Dr. Rebecca Tuttle of Wright State Physicians wants people to know that they don’t have to travel to Columbus, Cleveland or even Cincinnati for high-quality oncology care.

“People think that they can’t get advanced cancer care, particularly surgical cancer care, in Dayton, but they can,” she says.

Tuttle, who is a surgical oncologist, is at the forefront of that advanced care thanks to techniques she is introducing to the Dayton market. One of those techniques is HIPEC, or heated intraperitoneal chemotherapy, which is being used for metastatic colorectal cancer, certain appendix cancers and for cancers of the lining of the abdomen.

“This procedure … we go in the belly and remove all the visible cancer and then we put essentially hot chemotherapy—hot, high-concentration chemotherapy—into the abdomen for 90 minutes while they’re asleep in the operating room to try to kill any microscopic tumors that are left circulating around after my surgery,” she says.

The program is new to the Dayton area and has only been performed on a few patients, but the results so far have been positive.

“HIPEC is potentially curative to patients who otherwise would have had no treatment options. Their five-year expectancy of survival would be close to zero or 10 percent,” Tuttle says. “HIPEC increases that to the 25-to-30 percent range.”

In addition, HIPEC allows patients to take a break from regular chemotherapy for 12-18 months, something Tuttle says patients appreciate, even if it doesn’t make the cancer completely go away.

Another procedure Tuttle is bringing to the Dayton area is Hidden Scar breast surgery. Other doctors in the area do use this technique, but Tuttle says she’s committed to offering it when she can. Hidden Scar breast surgery looks at finding ways to do breast surgery that gives patients less obvious scarring, such as off to the side, under the armpit and underneath the breast.

### [Work item A]
Using the passage on Dayton cancer care, decide whether each statement agrees with it, answering yes or no and quoting the words that settle it: (i) During HIPEC, the heated chemotherapy stays in the abdomen for 90 minutes. (ii) Tuttle is the only doctor in the Dayton area who uses Hidden Scar breast surgery. (iii) HIPEC has been performed on many patients in the Dayton area.
### [Work item B]
List every kind of cancer that the passage on Dayton cancer care says HIPEC is being used for.

### [Provided material]

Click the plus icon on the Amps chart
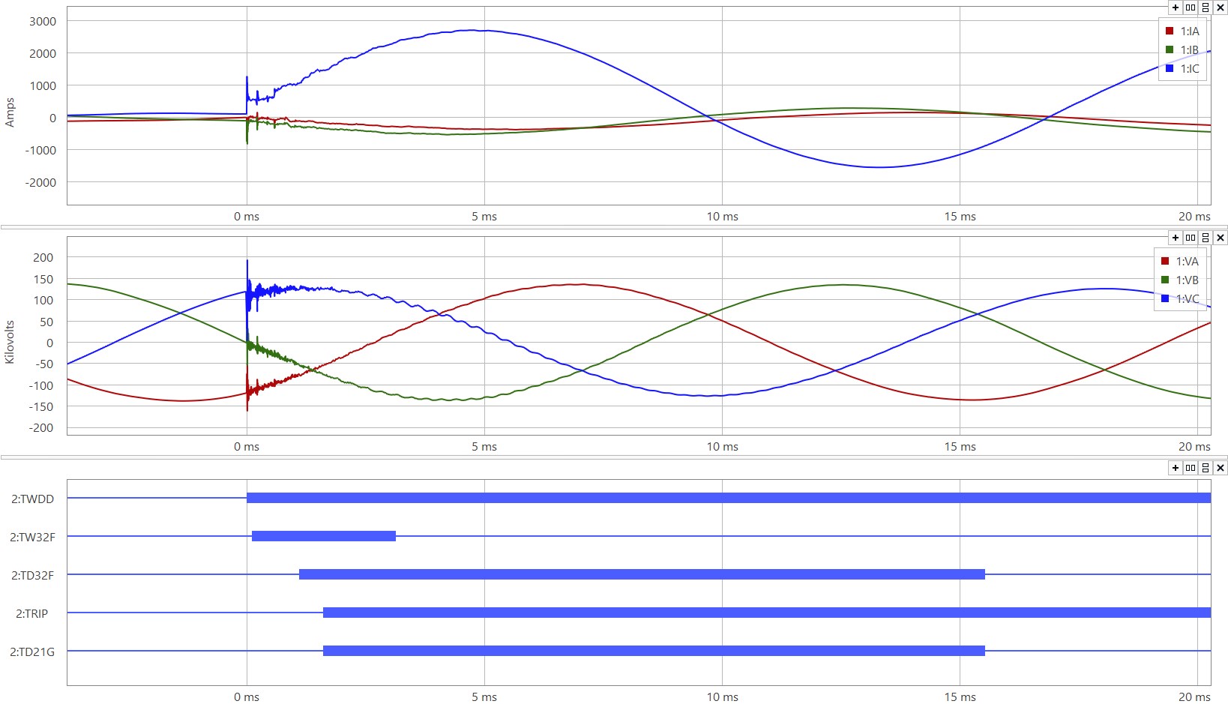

### [Answer box A]
(i) Yes: "into the abdomen for 90 minutes"
(ii) No: "Other doctors in the area do use this technique"
(iii) No: "has only been performed on a few patients"

### [Answer box B]
- metastatic colorectal cancer
- certain appendix cancers
- cancers of the lining of the abdomen